PROBLEM
Switch "Subscribe" to "Sign up" in the rows between the lines holding "Click the bar" and "click(2037, 95)", inclusive. Reproduce only those lines with nothing else altered.

-- BEGIN RECORDS FOR THIS EXERCISE --

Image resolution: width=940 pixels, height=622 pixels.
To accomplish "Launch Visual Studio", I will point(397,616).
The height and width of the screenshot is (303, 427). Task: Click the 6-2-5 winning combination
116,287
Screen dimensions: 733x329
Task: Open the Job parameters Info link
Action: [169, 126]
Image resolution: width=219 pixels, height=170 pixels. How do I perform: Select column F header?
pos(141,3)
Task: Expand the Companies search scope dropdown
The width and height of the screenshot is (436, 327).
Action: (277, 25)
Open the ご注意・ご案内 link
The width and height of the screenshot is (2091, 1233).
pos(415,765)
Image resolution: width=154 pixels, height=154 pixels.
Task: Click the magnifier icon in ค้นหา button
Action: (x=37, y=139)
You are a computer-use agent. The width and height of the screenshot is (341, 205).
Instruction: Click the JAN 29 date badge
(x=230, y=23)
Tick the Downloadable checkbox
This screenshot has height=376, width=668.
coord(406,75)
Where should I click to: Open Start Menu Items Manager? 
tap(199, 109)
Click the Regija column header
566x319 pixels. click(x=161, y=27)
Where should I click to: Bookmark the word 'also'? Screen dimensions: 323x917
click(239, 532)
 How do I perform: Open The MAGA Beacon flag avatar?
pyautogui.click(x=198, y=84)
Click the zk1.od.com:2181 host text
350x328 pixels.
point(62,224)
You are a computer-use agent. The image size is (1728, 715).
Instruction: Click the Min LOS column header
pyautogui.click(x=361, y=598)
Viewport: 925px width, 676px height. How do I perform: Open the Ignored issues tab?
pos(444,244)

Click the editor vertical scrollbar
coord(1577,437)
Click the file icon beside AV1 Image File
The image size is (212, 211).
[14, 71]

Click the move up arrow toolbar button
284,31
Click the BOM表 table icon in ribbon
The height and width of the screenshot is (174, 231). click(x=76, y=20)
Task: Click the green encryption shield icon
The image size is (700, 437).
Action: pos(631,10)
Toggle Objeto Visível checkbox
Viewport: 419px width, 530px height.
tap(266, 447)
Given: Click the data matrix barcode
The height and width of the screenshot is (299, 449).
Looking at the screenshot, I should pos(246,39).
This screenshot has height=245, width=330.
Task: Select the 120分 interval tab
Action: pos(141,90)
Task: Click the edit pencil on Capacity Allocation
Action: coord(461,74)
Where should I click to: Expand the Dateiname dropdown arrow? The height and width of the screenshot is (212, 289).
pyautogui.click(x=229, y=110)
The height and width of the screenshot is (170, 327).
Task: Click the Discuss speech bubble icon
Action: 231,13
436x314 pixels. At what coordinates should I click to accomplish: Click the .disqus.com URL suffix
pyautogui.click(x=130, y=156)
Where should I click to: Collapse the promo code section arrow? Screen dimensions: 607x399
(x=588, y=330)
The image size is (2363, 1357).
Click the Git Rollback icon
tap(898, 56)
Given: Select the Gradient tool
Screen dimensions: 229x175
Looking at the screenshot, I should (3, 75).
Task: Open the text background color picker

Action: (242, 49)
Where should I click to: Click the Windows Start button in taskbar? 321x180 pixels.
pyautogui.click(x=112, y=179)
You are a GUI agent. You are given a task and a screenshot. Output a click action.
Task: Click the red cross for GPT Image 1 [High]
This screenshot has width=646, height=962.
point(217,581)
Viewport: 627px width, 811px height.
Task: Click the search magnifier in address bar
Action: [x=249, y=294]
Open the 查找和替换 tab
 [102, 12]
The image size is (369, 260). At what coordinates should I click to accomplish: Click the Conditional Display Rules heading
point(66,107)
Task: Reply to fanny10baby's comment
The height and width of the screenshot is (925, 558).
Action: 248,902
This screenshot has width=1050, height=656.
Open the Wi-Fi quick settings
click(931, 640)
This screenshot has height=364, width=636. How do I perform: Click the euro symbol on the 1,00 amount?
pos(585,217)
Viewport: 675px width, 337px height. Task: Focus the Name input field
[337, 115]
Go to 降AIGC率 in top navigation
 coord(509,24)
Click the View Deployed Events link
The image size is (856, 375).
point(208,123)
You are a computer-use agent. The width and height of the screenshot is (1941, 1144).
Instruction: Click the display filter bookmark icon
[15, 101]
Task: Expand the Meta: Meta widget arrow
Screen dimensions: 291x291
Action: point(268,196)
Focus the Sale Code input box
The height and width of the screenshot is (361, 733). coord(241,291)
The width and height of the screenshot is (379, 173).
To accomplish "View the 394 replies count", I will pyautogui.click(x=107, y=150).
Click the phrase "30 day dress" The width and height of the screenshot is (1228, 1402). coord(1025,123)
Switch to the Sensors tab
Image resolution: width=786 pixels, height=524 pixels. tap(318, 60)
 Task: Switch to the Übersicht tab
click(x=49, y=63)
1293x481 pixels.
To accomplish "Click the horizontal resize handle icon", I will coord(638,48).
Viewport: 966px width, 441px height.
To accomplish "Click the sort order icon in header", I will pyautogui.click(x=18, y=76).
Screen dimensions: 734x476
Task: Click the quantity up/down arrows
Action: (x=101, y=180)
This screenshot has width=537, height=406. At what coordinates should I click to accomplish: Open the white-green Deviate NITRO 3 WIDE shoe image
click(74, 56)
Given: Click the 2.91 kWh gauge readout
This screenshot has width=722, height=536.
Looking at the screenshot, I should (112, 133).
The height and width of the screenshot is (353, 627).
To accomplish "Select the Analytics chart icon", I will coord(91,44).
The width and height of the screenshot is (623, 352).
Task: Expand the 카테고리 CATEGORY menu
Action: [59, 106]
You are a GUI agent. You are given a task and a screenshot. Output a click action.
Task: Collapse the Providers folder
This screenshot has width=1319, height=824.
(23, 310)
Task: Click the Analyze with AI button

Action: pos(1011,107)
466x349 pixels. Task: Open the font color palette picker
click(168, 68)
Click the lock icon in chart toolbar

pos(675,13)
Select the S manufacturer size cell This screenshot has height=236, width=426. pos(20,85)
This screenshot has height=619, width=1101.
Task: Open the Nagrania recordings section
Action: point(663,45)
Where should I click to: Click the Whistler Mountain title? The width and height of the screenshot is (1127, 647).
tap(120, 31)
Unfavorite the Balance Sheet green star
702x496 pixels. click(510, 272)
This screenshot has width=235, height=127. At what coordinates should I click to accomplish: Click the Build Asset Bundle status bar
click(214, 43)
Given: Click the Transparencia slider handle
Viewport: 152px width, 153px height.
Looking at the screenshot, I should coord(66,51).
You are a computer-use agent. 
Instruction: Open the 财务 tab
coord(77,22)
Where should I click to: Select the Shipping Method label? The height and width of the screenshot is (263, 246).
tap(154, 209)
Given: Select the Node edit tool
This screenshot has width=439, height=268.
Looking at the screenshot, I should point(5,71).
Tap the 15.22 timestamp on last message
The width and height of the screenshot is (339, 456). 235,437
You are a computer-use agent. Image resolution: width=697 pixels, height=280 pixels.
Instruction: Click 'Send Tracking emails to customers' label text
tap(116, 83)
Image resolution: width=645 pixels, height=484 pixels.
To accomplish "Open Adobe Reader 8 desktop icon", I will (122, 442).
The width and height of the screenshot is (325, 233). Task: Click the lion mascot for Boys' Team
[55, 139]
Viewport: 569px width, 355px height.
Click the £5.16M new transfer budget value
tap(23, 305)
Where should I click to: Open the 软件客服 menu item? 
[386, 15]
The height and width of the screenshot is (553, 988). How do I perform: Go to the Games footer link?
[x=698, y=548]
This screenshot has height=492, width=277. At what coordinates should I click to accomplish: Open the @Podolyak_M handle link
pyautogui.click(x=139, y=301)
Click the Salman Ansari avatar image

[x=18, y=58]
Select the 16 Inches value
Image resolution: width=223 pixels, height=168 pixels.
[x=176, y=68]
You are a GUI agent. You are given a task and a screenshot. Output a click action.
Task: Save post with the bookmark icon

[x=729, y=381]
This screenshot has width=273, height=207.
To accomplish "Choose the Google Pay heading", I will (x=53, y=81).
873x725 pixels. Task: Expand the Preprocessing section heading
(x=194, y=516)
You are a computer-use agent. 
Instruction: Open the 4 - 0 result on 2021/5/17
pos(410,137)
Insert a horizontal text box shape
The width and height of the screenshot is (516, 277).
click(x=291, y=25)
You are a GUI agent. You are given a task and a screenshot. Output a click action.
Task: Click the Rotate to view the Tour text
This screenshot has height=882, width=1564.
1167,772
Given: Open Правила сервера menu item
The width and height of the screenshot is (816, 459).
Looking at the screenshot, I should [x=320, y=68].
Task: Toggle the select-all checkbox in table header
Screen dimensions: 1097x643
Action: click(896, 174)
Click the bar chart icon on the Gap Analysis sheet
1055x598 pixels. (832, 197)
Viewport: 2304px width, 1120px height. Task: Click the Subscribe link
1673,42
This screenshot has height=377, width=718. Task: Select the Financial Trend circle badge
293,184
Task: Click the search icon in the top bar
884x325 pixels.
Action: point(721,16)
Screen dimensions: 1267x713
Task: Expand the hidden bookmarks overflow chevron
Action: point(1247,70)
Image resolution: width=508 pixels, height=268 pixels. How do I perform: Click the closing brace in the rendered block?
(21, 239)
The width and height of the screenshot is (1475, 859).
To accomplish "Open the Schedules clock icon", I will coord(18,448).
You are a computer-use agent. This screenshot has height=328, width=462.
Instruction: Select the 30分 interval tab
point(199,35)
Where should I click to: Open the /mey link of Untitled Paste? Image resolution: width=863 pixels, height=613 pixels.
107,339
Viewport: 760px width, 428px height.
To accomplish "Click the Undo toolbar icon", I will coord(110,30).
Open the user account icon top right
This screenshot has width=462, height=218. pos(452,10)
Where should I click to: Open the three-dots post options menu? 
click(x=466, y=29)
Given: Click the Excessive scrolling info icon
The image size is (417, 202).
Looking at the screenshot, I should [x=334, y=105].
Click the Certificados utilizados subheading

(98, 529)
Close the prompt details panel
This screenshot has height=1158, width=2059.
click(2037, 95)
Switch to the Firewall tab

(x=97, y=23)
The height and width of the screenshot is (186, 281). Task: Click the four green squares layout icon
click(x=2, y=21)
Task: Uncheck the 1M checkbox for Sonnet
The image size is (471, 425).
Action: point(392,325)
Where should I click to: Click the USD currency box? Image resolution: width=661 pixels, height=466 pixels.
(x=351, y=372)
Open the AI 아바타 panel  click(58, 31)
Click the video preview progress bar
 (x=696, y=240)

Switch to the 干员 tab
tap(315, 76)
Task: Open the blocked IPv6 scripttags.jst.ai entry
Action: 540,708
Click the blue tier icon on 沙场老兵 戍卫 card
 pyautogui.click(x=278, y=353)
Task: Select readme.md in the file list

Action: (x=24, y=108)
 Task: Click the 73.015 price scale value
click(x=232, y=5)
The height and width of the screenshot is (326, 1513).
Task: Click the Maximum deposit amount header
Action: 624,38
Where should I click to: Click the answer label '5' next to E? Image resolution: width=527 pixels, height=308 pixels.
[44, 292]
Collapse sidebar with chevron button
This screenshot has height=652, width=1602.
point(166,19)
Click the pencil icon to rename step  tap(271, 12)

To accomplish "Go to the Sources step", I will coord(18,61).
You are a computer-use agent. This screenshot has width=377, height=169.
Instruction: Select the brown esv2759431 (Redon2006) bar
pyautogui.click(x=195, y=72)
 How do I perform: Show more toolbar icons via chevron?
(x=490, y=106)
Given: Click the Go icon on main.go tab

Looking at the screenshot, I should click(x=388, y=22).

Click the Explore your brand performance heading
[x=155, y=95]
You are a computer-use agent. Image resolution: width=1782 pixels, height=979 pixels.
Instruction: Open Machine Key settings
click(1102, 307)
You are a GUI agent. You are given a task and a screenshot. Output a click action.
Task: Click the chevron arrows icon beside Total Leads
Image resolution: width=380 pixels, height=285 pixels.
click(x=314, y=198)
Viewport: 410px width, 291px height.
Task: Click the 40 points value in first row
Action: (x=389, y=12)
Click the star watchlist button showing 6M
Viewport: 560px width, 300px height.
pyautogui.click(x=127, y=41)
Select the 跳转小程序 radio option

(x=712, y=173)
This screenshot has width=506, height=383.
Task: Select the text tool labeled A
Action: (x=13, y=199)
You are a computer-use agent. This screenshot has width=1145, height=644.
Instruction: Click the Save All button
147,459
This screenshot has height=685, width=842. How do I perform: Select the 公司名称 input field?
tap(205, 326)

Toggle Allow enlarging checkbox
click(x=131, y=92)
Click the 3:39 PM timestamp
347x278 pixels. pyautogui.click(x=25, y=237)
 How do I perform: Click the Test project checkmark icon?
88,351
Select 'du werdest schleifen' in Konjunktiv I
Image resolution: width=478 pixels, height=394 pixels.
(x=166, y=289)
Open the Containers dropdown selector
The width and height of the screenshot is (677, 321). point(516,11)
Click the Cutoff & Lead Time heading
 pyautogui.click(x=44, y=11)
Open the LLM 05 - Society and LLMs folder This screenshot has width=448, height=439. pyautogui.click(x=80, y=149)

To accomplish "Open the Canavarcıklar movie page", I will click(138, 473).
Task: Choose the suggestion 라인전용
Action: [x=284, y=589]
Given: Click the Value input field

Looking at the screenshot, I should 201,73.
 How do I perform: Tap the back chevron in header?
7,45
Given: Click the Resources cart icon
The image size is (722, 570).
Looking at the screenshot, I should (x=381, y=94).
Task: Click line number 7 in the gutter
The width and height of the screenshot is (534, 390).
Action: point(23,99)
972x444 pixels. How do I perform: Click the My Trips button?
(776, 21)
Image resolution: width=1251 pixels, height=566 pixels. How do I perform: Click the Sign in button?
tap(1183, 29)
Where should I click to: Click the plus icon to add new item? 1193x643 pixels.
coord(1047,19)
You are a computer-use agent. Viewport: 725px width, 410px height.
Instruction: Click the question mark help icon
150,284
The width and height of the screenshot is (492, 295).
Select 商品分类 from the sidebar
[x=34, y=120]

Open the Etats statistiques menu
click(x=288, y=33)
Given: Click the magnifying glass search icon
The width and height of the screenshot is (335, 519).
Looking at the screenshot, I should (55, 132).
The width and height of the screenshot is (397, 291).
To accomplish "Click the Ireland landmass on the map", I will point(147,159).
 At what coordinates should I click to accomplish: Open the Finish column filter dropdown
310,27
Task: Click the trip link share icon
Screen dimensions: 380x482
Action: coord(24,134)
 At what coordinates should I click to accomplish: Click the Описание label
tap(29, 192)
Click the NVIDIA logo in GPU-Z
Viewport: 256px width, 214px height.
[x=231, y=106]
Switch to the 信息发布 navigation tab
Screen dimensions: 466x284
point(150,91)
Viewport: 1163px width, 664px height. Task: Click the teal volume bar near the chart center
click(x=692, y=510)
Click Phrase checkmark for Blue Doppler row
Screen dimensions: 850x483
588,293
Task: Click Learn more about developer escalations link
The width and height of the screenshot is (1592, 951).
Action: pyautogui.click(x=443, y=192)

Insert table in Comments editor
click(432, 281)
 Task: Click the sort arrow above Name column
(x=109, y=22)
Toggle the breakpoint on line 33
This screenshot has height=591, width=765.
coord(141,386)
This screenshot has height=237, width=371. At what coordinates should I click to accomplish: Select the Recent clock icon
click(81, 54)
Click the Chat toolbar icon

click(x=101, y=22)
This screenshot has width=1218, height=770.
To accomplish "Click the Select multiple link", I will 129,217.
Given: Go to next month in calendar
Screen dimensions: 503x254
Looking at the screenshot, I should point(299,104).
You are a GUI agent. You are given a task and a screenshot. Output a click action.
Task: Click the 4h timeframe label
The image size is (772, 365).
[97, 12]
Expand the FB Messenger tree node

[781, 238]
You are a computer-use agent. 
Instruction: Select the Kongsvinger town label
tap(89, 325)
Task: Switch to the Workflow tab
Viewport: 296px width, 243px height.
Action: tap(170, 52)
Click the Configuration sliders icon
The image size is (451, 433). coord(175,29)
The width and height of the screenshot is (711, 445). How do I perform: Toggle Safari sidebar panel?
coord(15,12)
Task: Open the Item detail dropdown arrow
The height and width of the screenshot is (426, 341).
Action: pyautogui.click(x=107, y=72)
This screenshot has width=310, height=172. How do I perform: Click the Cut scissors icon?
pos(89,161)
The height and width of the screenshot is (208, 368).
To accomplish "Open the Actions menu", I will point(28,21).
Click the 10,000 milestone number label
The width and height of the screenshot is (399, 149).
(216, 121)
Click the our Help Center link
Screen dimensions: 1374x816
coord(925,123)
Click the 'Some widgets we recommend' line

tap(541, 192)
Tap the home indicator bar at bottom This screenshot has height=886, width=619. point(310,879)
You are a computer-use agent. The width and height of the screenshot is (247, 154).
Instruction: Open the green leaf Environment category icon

-- END RECORDS FOR THIS EXERCISE --

TASK RESULT
Click the bar chart icon on the Gap Analysis sheet
1055x598 pixels. (832, 197)
Viewport: 2304px width, 1120px height. Task: Click the Sign up link
1673,42
This screenshot has height=377, width=718. Task: Select the Financial Trend circle badge
293,184
Task: Click the search icon in the top bar
884x325 pixels.
Action: point(721,16)
Screen dimensions: 1267x713
Task: Expand the hidden bookmarks overflow chevron
Action: point(1247,70)
Image resolution: width=508 pixels, height=268 pixels. How do I perform: Click the closing brace in the rendered block?
(21, 239)
The width and height of the screenshot is (1475, 859).
To accomplish "Open the Schedules clock icon", I will coord(18,448).
You are a computer-use agent. This screenshot has height=328, width=462.
Instruction: Select the 30分 interval tab
point(199,35)
Where should I click to: Open the /mey link of Untitled Paste? Image resolution: width=863 pixels, height=613 pixels.
107,339
Viewport: 760px width, 428px height.
To accomplish "Click the Undo toolbar icon", I will coord(110,30).
Open the user account icon top right
This screenshot has width=462, height=218. pos(452,10)
Where should I click to: Open the three-dots post options menu? 
click(x=466, y=29)
Given: Click the Excessive scrolling info icon
The image size is (417, 202).
Looking at the screenshot, I should [x=334, y=105].
Click the Certificados utilizados subheading

(98, 529)
Close the prompt details panel
This screenshot has height=1158, width=2059.
click(2037, 95)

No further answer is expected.